Figures from Visa Europe further support this. Across Europe there are 90m contactless cards in circulation. The average transaction using contactless is £7.45 – showing that UK consumers are warming to the new form of payment, which naturally increases adoption rates amongst retailers, large and small. It’s a growing market with more and more transactions, as Visa reports 20m contactless purchases in the whole of May 2014 in the UK, with a total value of £126.7 million.

Given Apple’s significant market share, it is inevitable that its payment solution will only further enable and encourage people to use contactless payment solutions even more. The system is not only easy to use, but also given its on a device that so many people use already, Apple Pay immediately has a head start in the race against its rivals – particularly a new starter such as CurrentC.

However, there is still a need for Visa to ensure customers are educated on the opportunities because too often, such as with Google Wallet, market penetration is low. This can be for a variety of reasons including confusion, security fears or lack of information. 

There is also no sign as to whether CurrentC or a similar platform will rise up to take on Apple this side of the Atlantic.

Who will win?

In reality, retailers are not well positioned to take on a technology business. The war on mobile payments is unlikely to be won by a retailer, which makes CurrentC’s launch so surprising. 

The infrastructure needs to change for retailers to cope with these differences at purchase point. Consumers are looking for easy, quick and safe payment solutions rather than contactless cards, which we are more familiar with. The technology in Apple Pay is going to be the tipping point in the UK (and Europe) for mobile payments, where most current account holders already own touch to pay cards. This dated QR code style that CurrentC has developed is unlikely to revolutionise the way consumers shop. While MCX’s group represents roughly 50 retail partners processing nearly $1 trillion in annual sales, it is still going up against Apple Pay’s exceedingly easy system and ultimately the power lies with consumers who get to decide how they pay.

Add to this the steadily rising brood of retailers that Apple is gathering in its corner (it claims to have over 220,000 stores on board in the US alone) – such as McDonald’s, Nike, Subway and Whole Foods just to name a few – and it would appear CurrentC might just be fighting a losing battle.  CurrentC’s launch also got off to a pretty rocky start; the service was reportedly hacked before it even went live. This is a big concern, and further supports the theory that this offering may be rushed out a bit too fast. 
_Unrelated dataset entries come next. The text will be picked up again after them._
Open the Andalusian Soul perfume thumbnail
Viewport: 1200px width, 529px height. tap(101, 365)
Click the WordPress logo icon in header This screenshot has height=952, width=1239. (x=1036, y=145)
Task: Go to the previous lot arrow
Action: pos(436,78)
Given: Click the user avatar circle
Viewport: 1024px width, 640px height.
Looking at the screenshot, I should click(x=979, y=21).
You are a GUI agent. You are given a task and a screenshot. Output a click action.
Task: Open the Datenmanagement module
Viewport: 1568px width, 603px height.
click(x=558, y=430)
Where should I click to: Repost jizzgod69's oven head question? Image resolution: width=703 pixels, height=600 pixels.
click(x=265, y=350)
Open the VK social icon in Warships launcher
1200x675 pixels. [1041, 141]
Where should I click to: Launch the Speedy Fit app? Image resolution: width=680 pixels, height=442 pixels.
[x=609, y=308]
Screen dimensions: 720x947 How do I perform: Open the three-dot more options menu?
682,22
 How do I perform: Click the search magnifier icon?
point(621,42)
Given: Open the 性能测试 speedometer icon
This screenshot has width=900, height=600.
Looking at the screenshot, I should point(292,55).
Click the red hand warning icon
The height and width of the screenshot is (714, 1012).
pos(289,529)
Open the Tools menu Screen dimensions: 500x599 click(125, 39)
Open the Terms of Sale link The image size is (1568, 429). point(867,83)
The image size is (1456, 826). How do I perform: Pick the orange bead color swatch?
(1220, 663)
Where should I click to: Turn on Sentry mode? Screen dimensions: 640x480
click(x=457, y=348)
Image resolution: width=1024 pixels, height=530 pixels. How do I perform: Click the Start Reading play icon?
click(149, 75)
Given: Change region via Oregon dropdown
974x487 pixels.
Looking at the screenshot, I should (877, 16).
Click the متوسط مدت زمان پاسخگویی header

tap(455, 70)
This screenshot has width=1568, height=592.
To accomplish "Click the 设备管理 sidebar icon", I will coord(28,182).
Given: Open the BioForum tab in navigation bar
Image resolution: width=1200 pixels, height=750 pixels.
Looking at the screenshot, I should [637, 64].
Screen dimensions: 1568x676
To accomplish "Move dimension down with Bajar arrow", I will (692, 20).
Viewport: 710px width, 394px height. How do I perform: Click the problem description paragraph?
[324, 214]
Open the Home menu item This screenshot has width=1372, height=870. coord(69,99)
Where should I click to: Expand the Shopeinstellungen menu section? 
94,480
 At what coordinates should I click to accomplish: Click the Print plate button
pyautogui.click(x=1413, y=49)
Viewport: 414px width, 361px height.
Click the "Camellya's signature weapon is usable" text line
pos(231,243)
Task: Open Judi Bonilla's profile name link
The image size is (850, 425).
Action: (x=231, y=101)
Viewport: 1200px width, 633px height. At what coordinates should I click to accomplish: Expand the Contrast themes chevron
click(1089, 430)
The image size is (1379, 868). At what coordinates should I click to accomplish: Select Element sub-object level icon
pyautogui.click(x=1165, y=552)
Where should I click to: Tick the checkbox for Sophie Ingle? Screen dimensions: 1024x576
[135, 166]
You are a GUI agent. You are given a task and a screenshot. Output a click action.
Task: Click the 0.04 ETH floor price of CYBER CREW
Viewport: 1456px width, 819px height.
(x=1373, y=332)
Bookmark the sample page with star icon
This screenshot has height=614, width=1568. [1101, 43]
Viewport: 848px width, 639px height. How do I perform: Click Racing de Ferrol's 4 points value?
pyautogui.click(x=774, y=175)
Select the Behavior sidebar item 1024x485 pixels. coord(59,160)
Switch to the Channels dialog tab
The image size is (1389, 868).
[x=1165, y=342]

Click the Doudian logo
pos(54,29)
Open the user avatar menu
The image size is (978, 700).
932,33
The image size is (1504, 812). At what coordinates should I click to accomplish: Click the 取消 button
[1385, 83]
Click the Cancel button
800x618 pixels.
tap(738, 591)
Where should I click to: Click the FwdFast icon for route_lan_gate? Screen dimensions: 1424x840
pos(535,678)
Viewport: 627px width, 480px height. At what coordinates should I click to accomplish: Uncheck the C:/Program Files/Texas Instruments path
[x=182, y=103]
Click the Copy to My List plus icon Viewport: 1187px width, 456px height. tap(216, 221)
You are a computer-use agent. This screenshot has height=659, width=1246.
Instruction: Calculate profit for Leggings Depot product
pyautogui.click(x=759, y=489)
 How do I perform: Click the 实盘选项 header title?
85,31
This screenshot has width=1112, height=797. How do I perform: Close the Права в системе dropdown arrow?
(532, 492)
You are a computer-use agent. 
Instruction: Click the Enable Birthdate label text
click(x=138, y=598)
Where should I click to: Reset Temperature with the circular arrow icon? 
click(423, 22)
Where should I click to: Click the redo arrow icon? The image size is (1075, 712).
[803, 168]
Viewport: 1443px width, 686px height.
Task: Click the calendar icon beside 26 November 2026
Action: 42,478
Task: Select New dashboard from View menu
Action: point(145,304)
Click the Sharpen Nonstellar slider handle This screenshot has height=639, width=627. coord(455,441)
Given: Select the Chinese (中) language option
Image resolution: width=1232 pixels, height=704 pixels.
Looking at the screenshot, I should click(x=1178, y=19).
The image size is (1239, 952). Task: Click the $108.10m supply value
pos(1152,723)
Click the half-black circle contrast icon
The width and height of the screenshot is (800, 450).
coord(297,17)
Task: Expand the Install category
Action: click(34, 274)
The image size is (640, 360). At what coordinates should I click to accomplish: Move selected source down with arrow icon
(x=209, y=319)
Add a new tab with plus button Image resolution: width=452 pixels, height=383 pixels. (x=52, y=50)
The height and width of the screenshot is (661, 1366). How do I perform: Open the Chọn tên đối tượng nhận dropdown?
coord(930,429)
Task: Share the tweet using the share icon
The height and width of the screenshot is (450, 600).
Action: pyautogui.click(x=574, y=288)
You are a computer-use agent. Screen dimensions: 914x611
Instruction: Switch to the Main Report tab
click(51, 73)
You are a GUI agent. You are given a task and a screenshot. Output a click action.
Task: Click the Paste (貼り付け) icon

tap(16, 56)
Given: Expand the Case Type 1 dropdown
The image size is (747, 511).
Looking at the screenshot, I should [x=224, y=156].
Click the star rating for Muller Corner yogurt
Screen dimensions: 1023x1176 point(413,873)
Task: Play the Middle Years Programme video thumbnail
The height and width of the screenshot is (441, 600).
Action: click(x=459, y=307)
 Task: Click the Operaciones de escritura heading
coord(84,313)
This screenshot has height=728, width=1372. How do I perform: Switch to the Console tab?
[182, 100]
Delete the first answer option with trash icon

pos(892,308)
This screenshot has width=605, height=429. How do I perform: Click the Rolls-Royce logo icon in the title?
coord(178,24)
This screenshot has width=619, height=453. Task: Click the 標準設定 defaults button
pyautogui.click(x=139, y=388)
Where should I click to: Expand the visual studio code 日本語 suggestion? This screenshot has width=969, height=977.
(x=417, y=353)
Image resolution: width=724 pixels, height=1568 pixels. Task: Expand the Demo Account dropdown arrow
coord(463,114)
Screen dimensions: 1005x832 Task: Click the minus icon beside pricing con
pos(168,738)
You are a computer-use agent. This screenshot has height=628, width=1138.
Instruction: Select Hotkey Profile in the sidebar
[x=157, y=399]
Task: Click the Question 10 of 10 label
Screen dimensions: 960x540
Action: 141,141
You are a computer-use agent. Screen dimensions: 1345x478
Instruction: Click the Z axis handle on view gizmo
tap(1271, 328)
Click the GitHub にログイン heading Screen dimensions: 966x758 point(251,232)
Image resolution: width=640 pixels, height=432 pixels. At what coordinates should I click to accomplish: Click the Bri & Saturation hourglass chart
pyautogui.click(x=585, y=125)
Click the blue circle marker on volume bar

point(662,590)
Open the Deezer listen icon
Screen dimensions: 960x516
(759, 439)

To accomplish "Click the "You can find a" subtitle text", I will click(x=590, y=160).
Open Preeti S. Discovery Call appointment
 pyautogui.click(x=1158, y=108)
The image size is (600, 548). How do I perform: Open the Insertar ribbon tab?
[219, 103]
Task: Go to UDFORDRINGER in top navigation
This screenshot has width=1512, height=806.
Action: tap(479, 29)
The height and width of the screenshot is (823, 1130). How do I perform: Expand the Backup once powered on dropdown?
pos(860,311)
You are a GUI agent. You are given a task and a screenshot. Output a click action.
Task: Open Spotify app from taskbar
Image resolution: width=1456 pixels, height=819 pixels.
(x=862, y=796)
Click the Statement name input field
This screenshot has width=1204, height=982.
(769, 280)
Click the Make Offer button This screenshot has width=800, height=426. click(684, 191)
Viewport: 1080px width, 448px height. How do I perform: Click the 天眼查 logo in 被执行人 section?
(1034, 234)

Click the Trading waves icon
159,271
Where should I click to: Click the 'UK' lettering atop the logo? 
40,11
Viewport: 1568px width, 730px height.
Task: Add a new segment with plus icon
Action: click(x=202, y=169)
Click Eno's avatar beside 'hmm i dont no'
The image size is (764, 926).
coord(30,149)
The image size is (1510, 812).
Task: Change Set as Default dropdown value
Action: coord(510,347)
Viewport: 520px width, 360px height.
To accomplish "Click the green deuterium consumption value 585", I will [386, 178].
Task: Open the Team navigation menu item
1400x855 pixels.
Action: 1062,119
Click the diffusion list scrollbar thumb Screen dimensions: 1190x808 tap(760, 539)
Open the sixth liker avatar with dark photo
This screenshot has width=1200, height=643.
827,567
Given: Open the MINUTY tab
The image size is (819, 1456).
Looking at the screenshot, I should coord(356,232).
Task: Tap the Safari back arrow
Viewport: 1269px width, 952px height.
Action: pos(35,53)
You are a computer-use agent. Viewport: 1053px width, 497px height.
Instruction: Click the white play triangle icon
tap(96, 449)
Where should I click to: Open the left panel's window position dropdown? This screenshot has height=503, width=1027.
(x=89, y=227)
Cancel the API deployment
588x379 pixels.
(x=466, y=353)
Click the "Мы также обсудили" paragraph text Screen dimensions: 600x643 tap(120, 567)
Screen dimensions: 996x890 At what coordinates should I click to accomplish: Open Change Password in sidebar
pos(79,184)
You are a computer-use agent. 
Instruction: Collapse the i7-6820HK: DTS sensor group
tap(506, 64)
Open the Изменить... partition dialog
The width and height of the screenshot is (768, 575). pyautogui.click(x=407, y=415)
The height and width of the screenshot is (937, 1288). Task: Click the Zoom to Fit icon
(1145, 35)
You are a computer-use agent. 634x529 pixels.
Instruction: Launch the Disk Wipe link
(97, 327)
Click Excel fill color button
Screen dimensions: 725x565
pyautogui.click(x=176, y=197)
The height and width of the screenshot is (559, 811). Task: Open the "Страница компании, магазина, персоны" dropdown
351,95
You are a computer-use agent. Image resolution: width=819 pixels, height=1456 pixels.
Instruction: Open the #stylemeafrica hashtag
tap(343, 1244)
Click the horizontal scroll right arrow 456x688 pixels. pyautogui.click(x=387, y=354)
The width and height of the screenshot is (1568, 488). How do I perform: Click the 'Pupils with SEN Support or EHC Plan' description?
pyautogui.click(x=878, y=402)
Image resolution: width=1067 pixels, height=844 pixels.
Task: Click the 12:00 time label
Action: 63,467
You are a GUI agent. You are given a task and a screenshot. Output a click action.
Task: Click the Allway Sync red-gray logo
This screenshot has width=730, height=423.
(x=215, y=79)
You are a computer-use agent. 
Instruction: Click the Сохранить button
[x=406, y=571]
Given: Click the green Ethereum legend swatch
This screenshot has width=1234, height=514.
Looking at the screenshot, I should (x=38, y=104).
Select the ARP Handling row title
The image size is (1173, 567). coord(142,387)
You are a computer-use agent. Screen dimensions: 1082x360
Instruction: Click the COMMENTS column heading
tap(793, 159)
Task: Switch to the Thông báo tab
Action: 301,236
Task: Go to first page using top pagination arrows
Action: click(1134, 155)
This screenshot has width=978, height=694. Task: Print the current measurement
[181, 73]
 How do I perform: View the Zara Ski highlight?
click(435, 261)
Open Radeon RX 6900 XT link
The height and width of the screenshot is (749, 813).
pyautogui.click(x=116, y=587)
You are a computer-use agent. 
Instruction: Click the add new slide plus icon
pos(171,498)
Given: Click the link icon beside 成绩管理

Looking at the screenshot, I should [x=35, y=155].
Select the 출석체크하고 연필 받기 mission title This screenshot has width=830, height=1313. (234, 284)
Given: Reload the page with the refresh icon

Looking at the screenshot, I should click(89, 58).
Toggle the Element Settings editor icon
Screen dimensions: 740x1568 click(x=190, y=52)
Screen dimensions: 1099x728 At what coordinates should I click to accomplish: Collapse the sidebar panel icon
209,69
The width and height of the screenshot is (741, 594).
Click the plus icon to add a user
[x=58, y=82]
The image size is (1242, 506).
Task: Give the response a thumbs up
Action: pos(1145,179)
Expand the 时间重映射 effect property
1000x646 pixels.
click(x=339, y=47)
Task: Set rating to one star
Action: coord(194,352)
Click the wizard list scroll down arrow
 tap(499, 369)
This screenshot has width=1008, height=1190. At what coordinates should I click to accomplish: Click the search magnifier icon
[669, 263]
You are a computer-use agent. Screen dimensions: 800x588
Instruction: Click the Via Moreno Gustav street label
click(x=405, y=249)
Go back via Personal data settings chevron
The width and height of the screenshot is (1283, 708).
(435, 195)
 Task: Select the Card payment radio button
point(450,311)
Overall, the UK is well advanced when it comes to contactless payment technologies. Businesses, such as Pret a Manger and Tesco, are already accepting payments through NFC. While there have been many failed attempts and no one has taken control of the market, there is a great opportunity for UK companies to take advantage of such innovations in mobile payments.

However, UK retailers would do well to keep all eyes on their core business and deliver a payment experience that their customers want instead of trying to shut down customer experience facilitators such as Google and Apple. Ultimately, this is about a data ownership war and controlling mobile payments is not the only way to win.

Emma Crowe is the senior VP of client strategy at mobile marketing agency Somo.